| Problem |
Skip the pictures. Transcribe the rest of the data below without changing a word.
[Record excerpts — start]
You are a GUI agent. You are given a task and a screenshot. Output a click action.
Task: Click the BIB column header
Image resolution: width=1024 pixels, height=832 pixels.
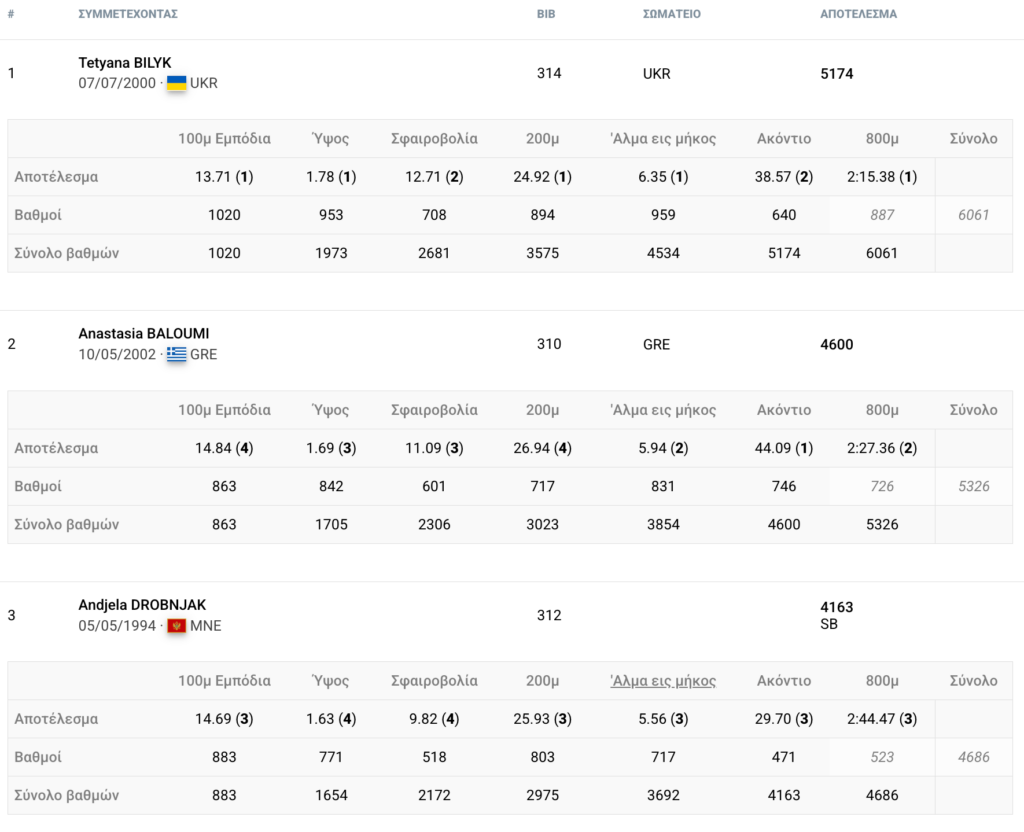pyautogui.click(x=546, y=14)
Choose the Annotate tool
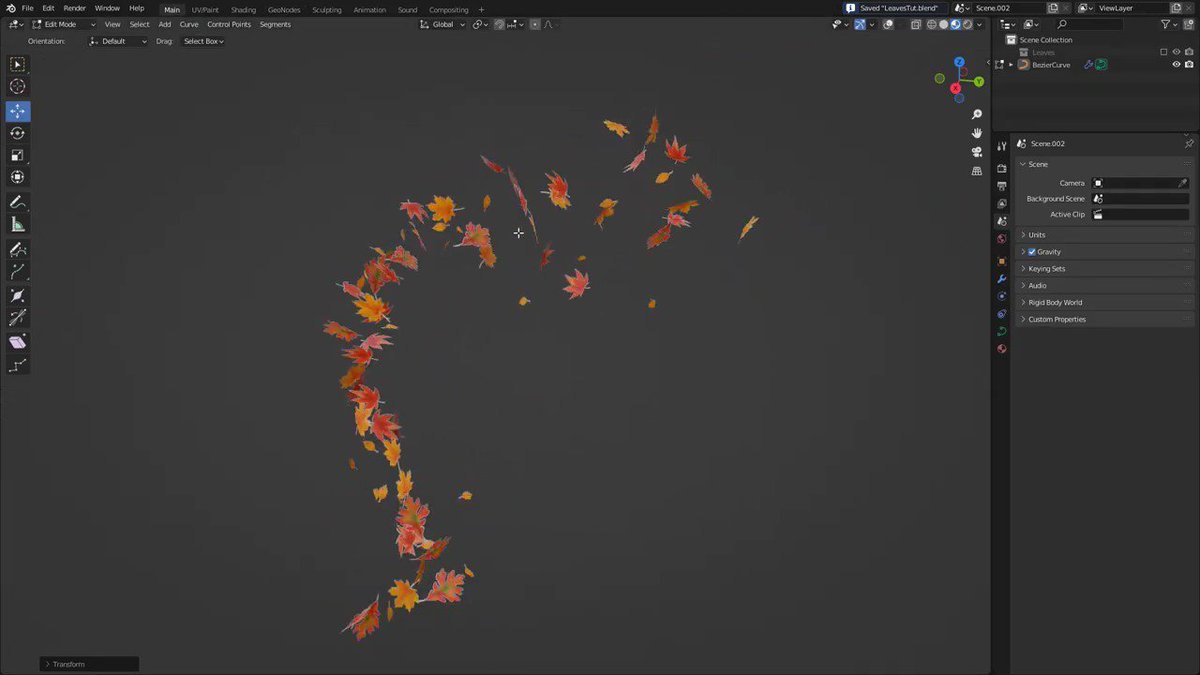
[Record excerpts — finish]
| Exercise result |
You are a GUI agent. You are given a task and a screenshot. Output a click action.
Task: Click the BIB column header
Image resolution: width=1024 pixels, height=832 pixels.
pyautogui.click(x=546, y=14)
Choose the Annotate tool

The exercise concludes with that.